Elle a rappelé que la résolution 2139 (2014) avait formulé des demandes claires aux parties: elle leur enjoignait de mettre fin aux violences, de se conformer au droit international et de faciliter l’acheminement de l’aide humanitaire.  « Malheureusement, au cours des 15 derniers mois, le Secrétaire général a systématiquement fait état de l’irrespect continu des parties envers les demandes que leur avait faites le Conseil », a regretté Mme Valerie Amos.  Elle a ensuite déclaré que l’utilisation du chlore comme arme de guerre se poursuivait, tuant, blessant et terrorisant les civils, et que les écoles et hôpitaux continuaient d’être attaqués.  Elle a précisé que 422 000 personnes, soit près de deux fois plus qu’au moment de l’adoption de la résolution 2139 (2014), se trouvaient dans des zones assiégées.

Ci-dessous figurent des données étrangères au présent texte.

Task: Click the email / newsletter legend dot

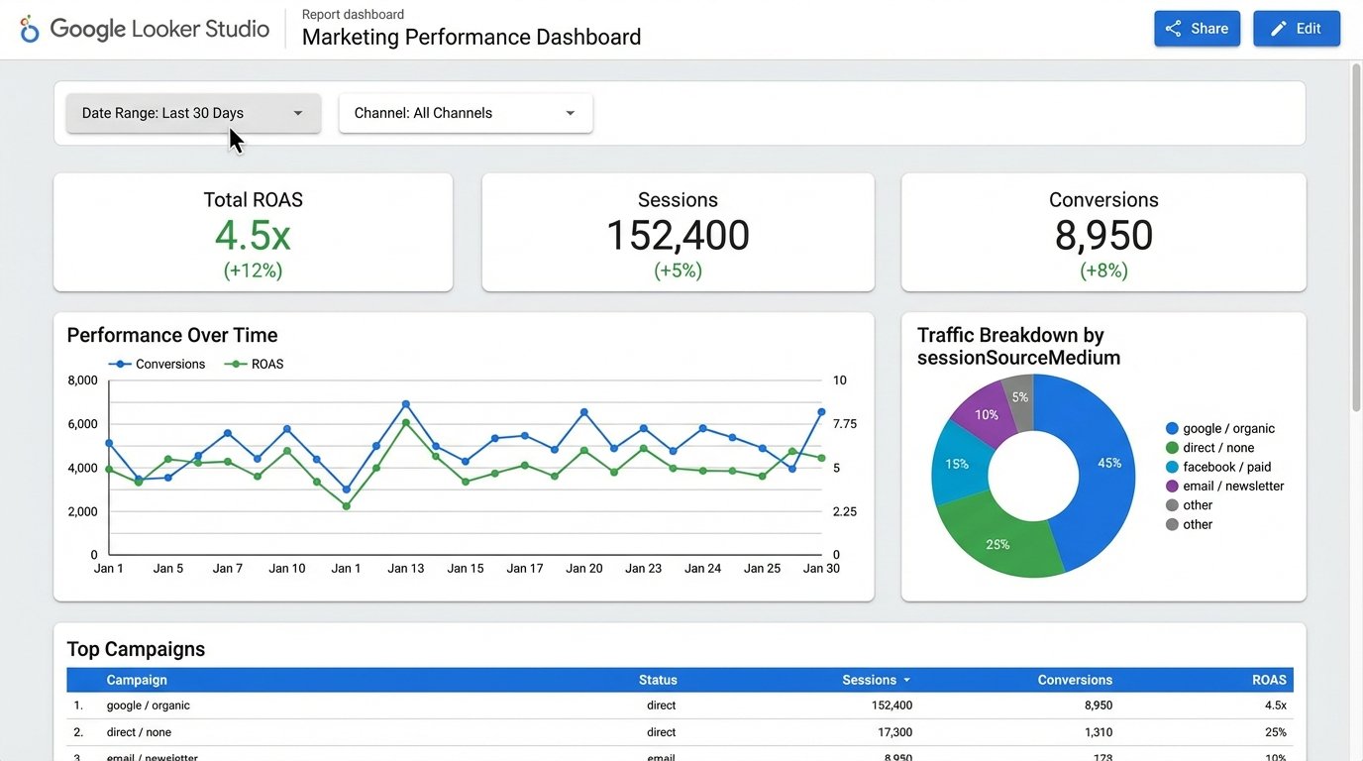Action: [x=1172, y=486]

« Si j’avais mentionné un tel chiffre lors du début du conflit, je suis sûre que les membres du Conseil ne l’auraient pas cru possible », a-t-elle dit.  Elle a ajouté qu’en avril, l’ONU et ses partenaires n’avaient pu atteindre aucune des zones en état de siège.  L’introduction par le Gouvernement syrien de nouvelles règles empêche l’acheminement de l’aide humanitaire auprès des personnes qui sont dans un besoin désespéré, a-t-elle déploré.  

« L’avancée de Daech en Syrie se traduit par un degré inédit de sauvagerie, avec la perpétration de manière indiscriminée de meurtres, de mutilations, de viols et de destructions », a-t-elle dit.  La Coordonnatrice des secours d’urgence du système de l’ONU a indiqué que Daech enrôlait de force des enfants dans ses rangs et rendait par ses agissements l’acheminement de l’aide humanitaire dans les zones qui sont sous son contrôle de plus en plus difficile.

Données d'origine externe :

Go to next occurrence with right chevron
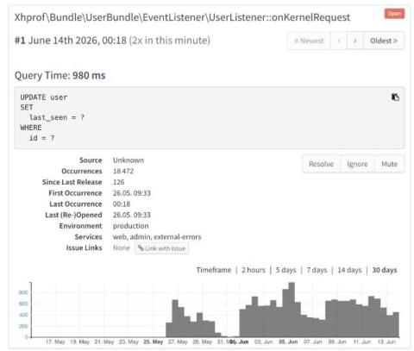 [355, 41]
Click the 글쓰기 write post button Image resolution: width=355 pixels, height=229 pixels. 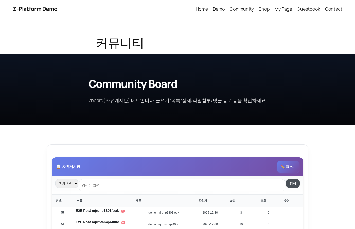pos(288,167)
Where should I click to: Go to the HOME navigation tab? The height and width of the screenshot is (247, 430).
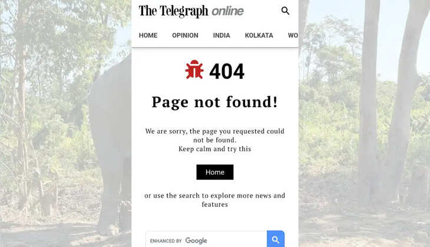tap(148, 35)
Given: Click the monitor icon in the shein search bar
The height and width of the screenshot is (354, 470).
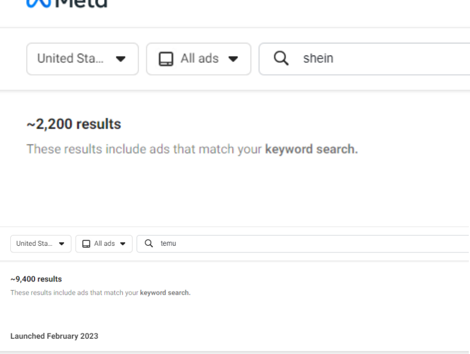Looking at the screenshot, I should (x=166, y=59).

« Aujourd’hui, plus de 12,2 millions de personnes sont dans le besoin urgent d’une assistance humanitaire en Syrie, soit une augmentation de près d’un tiers par rapport au jour de l’adoption de la résolution 2139 », a-t-elle dit.  Elle a précisé que 540 000 personnes avaient été contraintes de se déplacer cette année, venant s’ajouter aux 7,6 millions de personnes déplacées que compte d’ores et déjà le pays.  Près de 4 autres millions de personnes ont trouvé refuge dans les pays voisins de la Syrie, a-t-elle précisé.

Au vu de cette situation, la Secrétaire générale adjointe a exhorté le Conseil à prendre les mesures nécessaires afin de protéger les civils et faire en sorte que les parties respectent leurs obligations en vertu du droit international humanitaire, en facilitant l’acheminement de l’aide humanitaire.

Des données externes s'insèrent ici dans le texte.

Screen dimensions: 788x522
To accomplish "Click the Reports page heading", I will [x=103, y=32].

Elle a aussi demandé aux membres du Conseil qu’ils considèrent toutes les options possibles afin que les auteurs de violations du droit international répondent de leurs actes.  Le Conseil de sécurité devrait également veiller à intensifier l’effort financier en appui de la réponse humanitaire, et il devrait s’assurer à ce que soit respectée la nature non politique de l’aide humanitaire, a-t-elle ajouté.

Consciente des difficultés à surmonter, Mme Valerie Amos a néanmoins indiqué que la communauté internationale ne pouvait se permettre d’abandonner les Syriens à leur désespoir.  « Pour le bien de la Syrie et des générations futures, le Conseil doit mettre de côté les différends politiques existant en son sein et rechercher une solution à ce qui semble être devenu un problème insurmontable », a souligné Mme Amos en rappelant que l’adoption des résolutions 2139 et 2165 attestait de ce qui pouvait être fait lorsque les États membres du Conseil agissent de concert et parlent d’une seule voix.

S’exprimant à la suite de la Coordonnatrice des secours d’urgence, le représentant de la République arabe syrienne, M. Bashar Ja’afari, a rappelé que la crise humanitaire ne saurait s’achever sans que soit réglé le problème qui est à sa racine, à savoir l’éradication du terrorisme appuyé par l’étranger et l’instauration d’un dialogue entre Syriens sans ingérence extérieure.

« Il s’agit là de la seule manière sérieuse de régler le conflit et d’améliorer la situation humanitaire », a souligné le représentant.  Les résolutions du Conseil sur la lutte contre le terrorisme doivent être mises en œuvre, en coordination avec le Gouvernement de la Syrie, afin de mettre un terme aux soutiens apportés par la Turquie, l’Arabie saoudite et le Qatar aux groupes terroristes en Syrie, a-t-il indiqué.

M. Ja’afari a dénoncé l’attitude de la Turquie, dont le Ministre des affaires étrangères a affirmé, il y a quelques jours, que son pays était d’accord avec les États-Unis pour qu’un appui aérien soit assuré aux groupes terroristes en Syrie.  « Il n’existe pas de terrorisme modéré en Syrie », a souligné le représentant en indiquant que les groupes terroristes actifs dans son pays y menaient des actions atroces, soutenues par des pays étrangers.

Les sanctions économiques unilatérales injustement imposées au peuple syrien restent une source de souffrance supplémentaire, a-t-il ajouté, précisant que celles-ci devaient être levées.  Enfin, il a souligné que le Gouvernement de Damas avait coopéré avec l’ONU et facilité un accès à l’assistance humanitaire dans tous les points chauds du pays jusqu’au 9 avril dernier.